Recent developments have included the introduction of “The Fourteen Stations of the Cross”, thanks to the generosity of a number of parishioners, and the redesign of the foyer, including the positioning of the Narthex Cross. The development of the “All-Age Eucharist” has encouraged the involvement of children, youth and families in the life of the Church. Increased co-operation has been undertaken with the two local Primary Schools and Greenhill Special School. Ecumenical relationships have experienced a renaissance. At All Saints’, Bethany and Beulah, the longstanding history of co-operation and witnessing together has been rediscovered and renewed. A pattern of celebrating an ecumenical Eucharist together one Sunday evening a month has been established and at All Saints’, a fully bilingual Welsh–English Eucharist with Capel Bethel, the nearest Church neighbour, was shared.
Other matters have included the modernisation of the building as part of the 75th Anniversary celebrations. By the beginning of 2006, All Saints’ was starting to look a shadow of its former self. It had been almost 40 years since the extension and last major works. Décor, electrical wiring and lighting and other matters including woodworm were a cause for concern. After considerable work, on the day of the 75th Anniversary, as the congregation stood and looked at this beautiful Church, it felt that it had continued the work of those who had originally built the Church. A commemoration service took place on Sunday 1st October 2006 with the celebrant and preacher the Rt. Revd Dr David Yeoman, Assistant Bishop of Llandaff. The Church was packed as it had been 75 years previously. Canon Alan Luff composed a new hymn (Called to be saints) to mark the occasion. Many previously associated with the Church attended the service and were able to mingle with old friends in the Church Hall afterwards.
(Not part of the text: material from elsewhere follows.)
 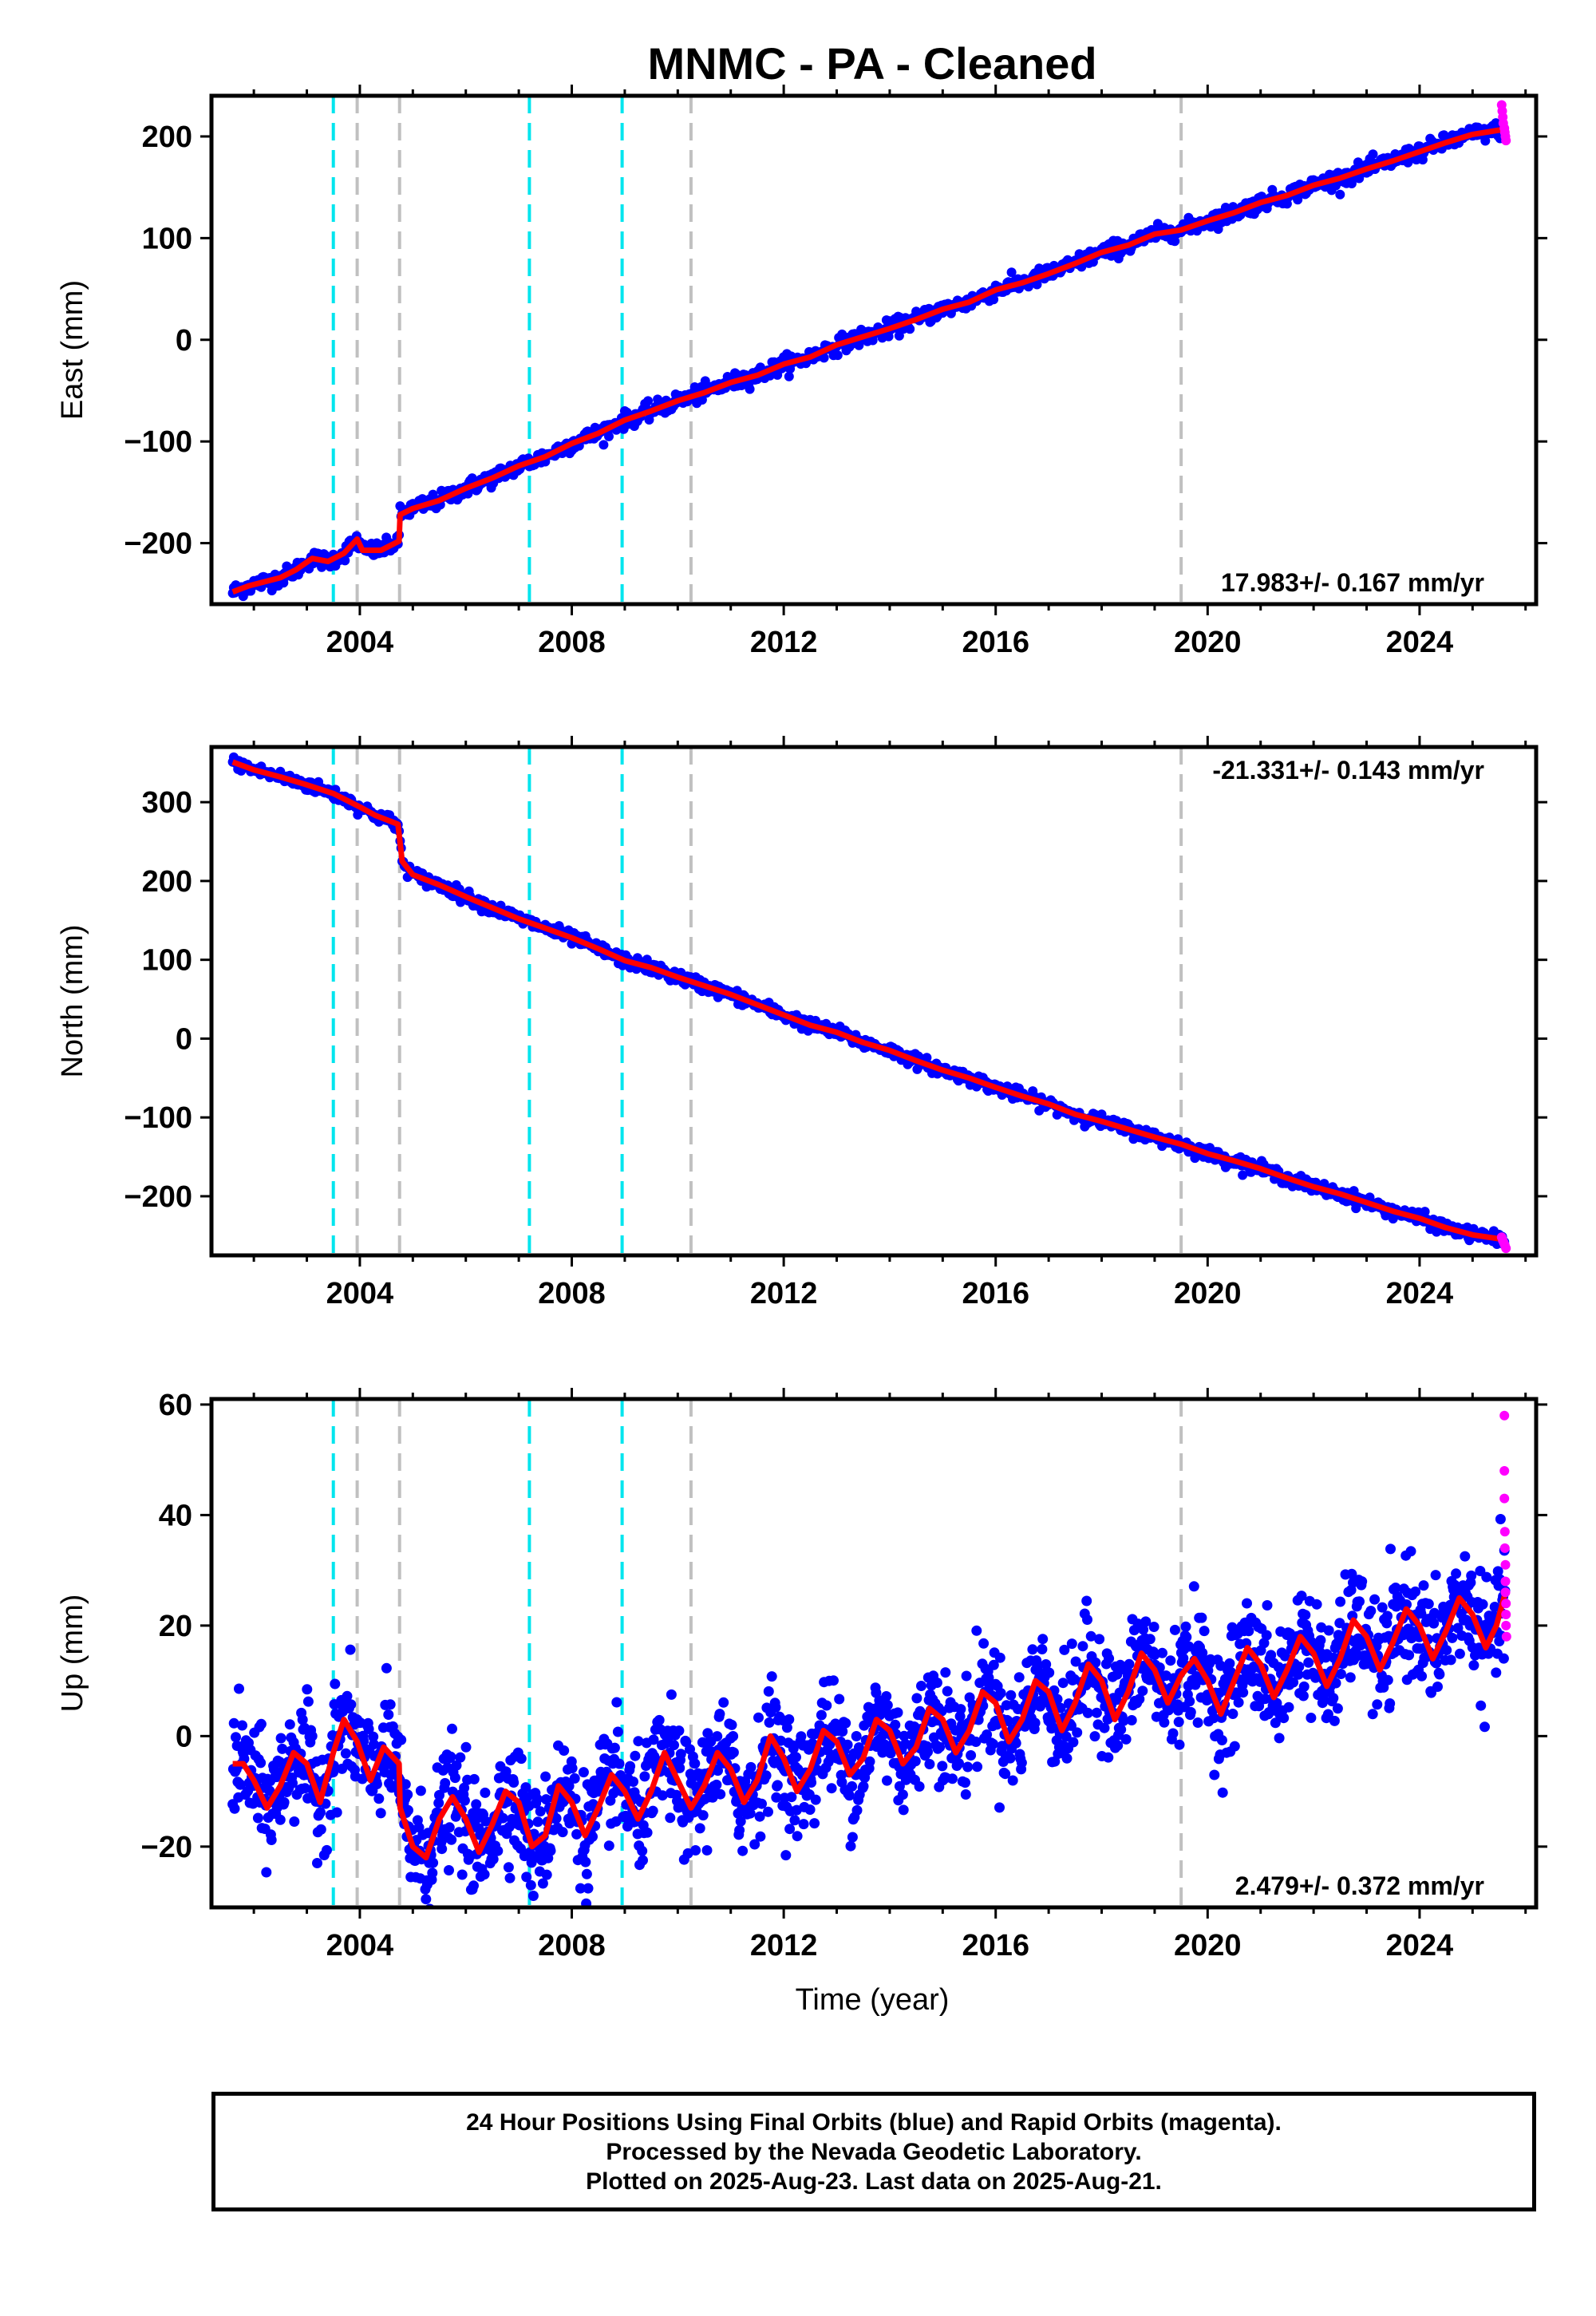 What do you see at coordinates (1352, 582) in the screenshot?
I see `east-rate-label: 17.983+/- 0.167 mm/yr` at bounding box center [1352, 582].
All Saints’ Church began its life for public worship on the 27th September, 1931. The Lord Bishop dedicated it to an overflowing capacity congregation. From such great red-letter days and wonderfully inspiring services, All Saints’ has continued to grow and flourish under the guidance of the clergy and the many lay Church members, including the Wardens and Assistant Wardens, whose generosity and support has kept this Church flourishing. Today, All Saints’ Church ‘building’ is wonderfully modern, spacious and comfortable, but we are ever mindful that it is the people who are the Church, a congregation and a community of faith.